Data section:
★ ★ ★ ★ ★
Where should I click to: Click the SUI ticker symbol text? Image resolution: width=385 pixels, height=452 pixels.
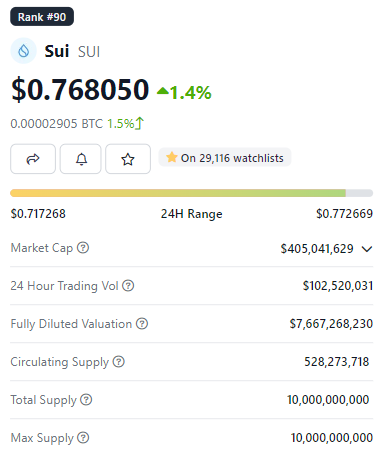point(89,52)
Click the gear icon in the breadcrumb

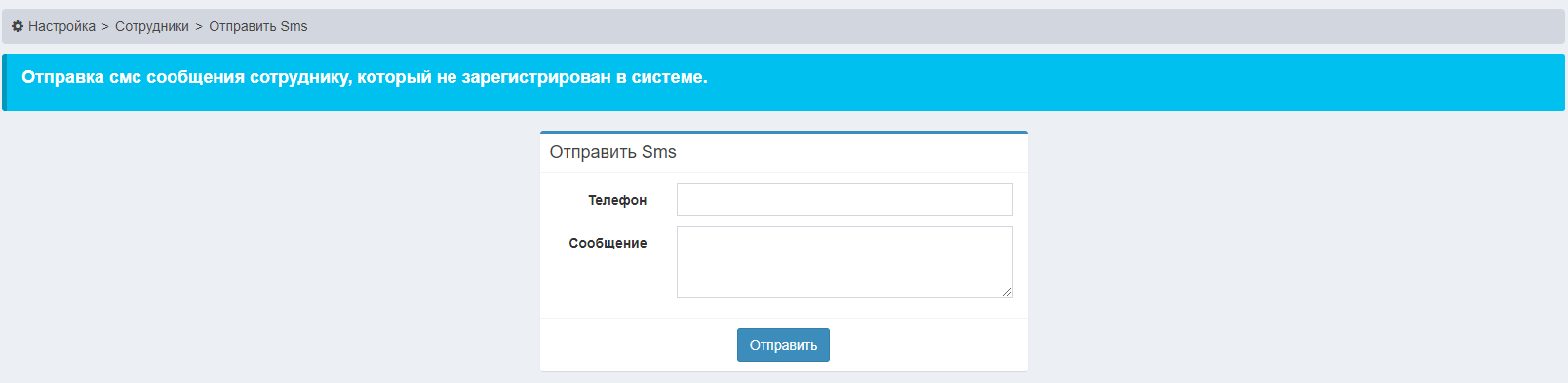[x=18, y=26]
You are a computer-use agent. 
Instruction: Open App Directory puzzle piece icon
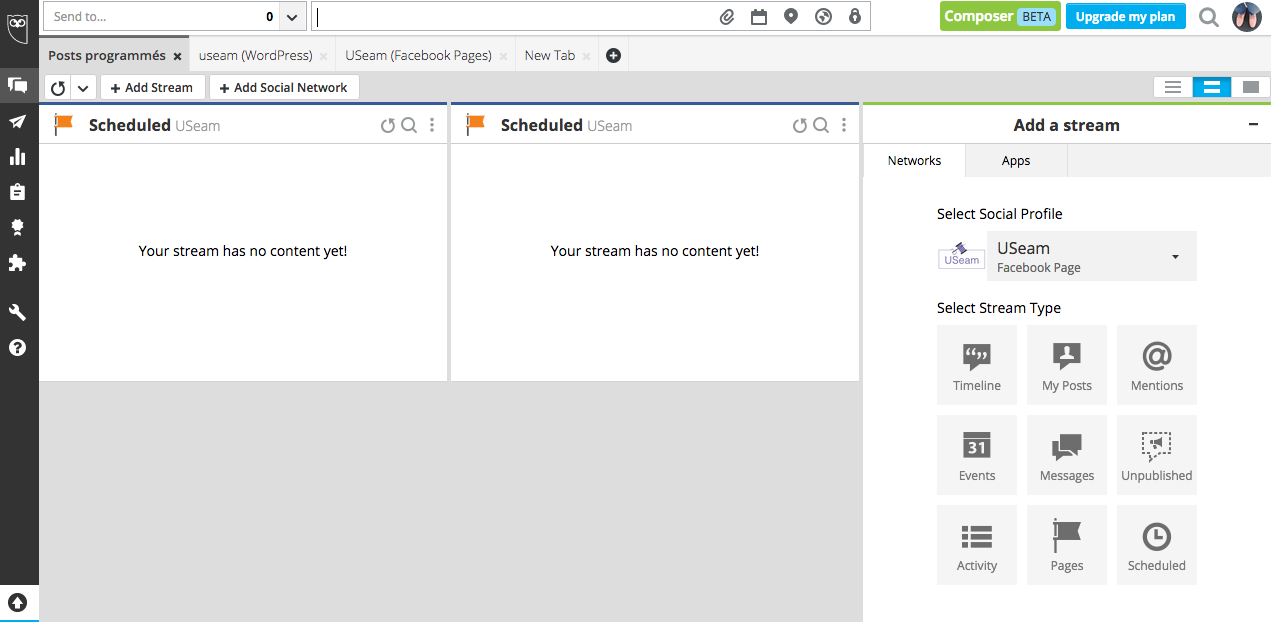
★ ★ ★ ★ ★
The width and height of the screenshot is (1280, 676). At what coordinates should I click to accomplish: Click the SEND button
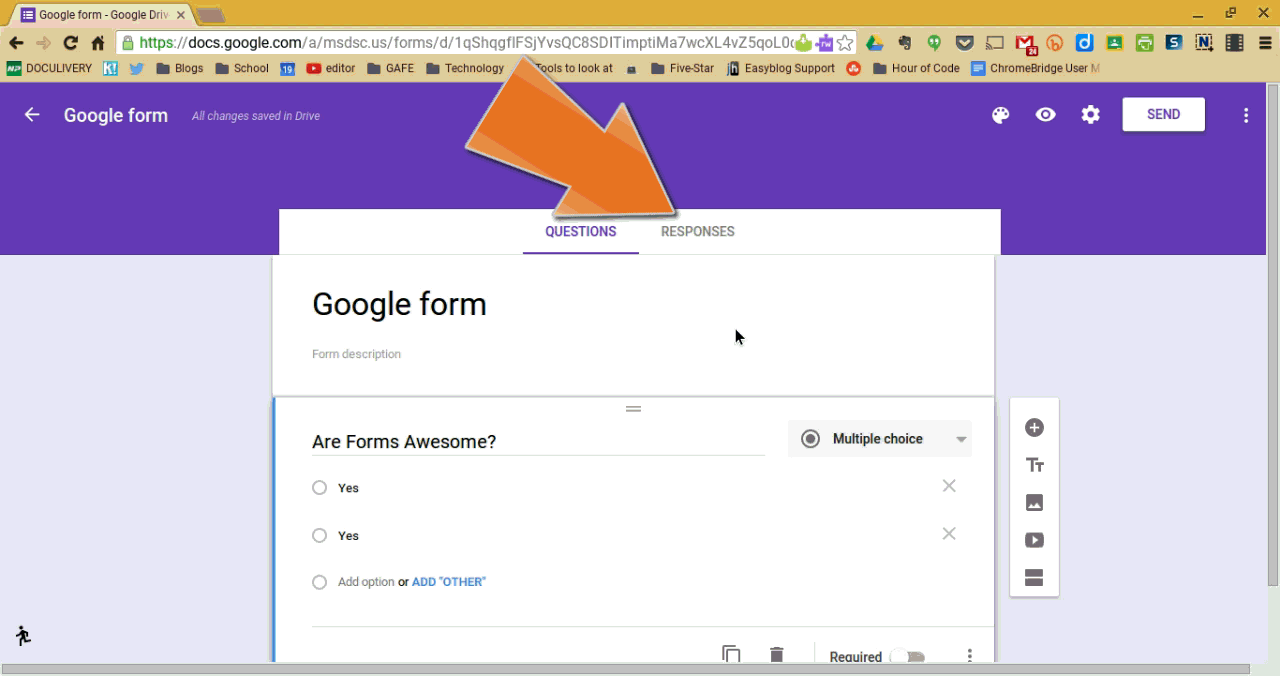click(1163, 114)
★ ★ ★ ★ ★
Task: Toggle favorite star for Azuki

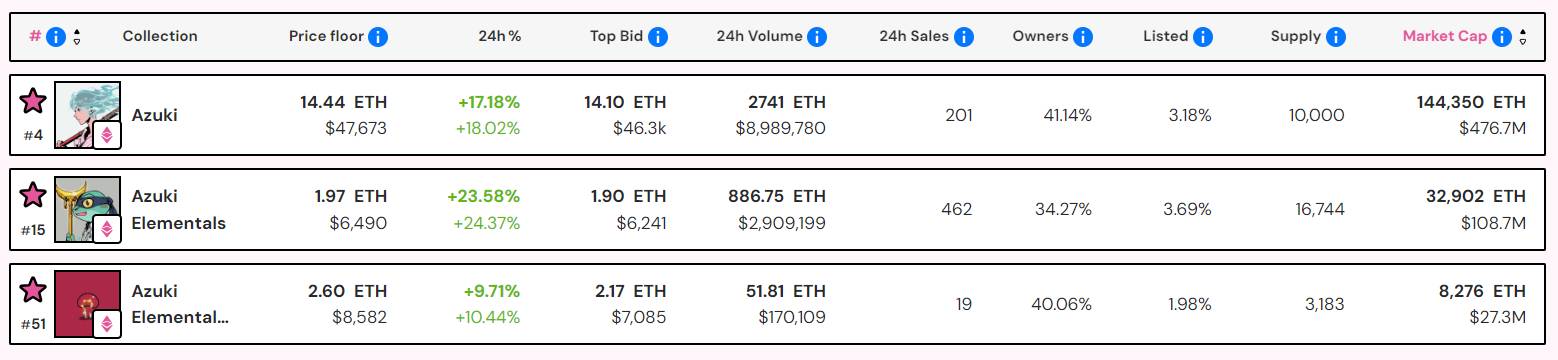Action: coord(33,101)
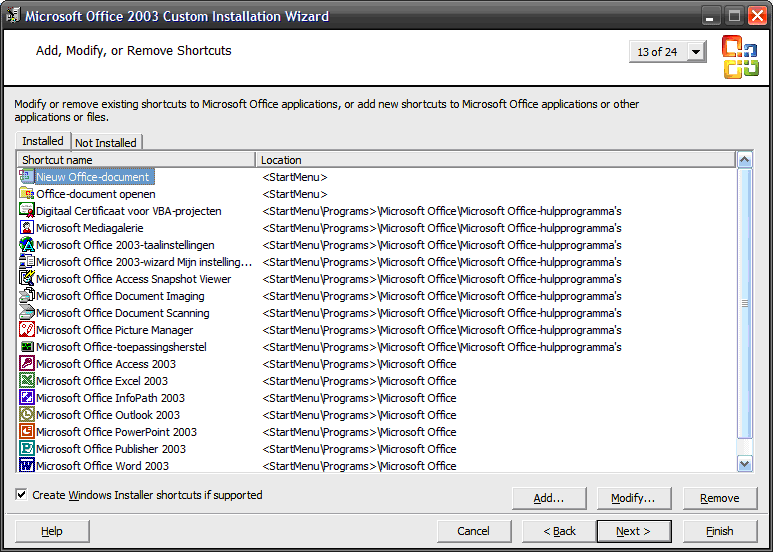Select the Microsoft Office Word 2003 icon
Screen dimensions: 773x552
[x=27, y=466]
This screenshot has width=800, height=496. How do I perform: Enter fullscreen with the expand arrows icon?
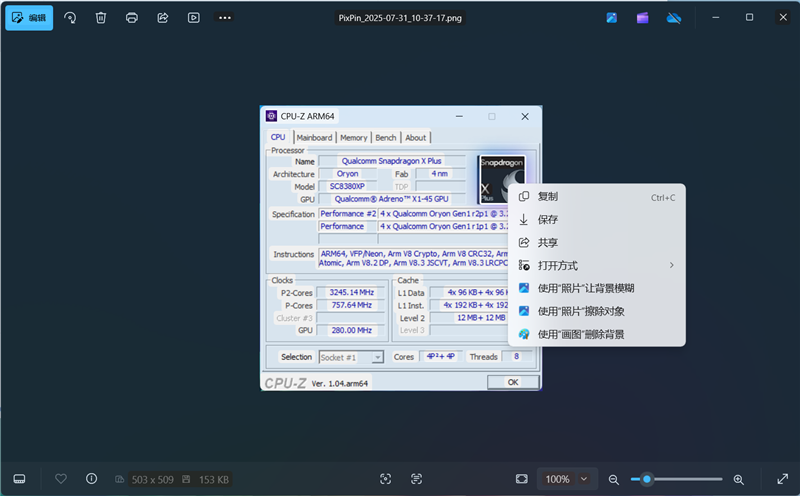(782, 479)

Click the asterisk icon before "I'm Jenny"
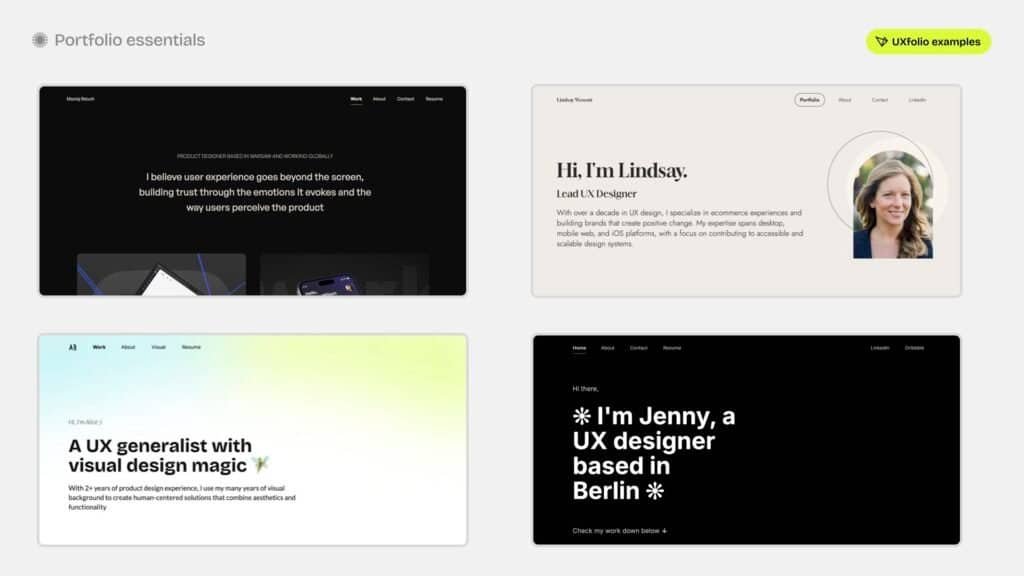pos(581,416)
★ ★ ★ ★ ★
Task goal:
In the listing above, find the line with "Where should I" and the line with "Instruction: Open App". Copy exactly those two and every line between, without the pictures.

Completed exercise:
Where should I click to: Click the SUI ticker symbol text? Image resolution: width=385 pixels, height=452 pixels.
point(89,52)
Click the gear icon in the breadcrumb

[x=18, y=26]
You are a computer-use agent. 
Instruction: Open App Directory puzzle piece icon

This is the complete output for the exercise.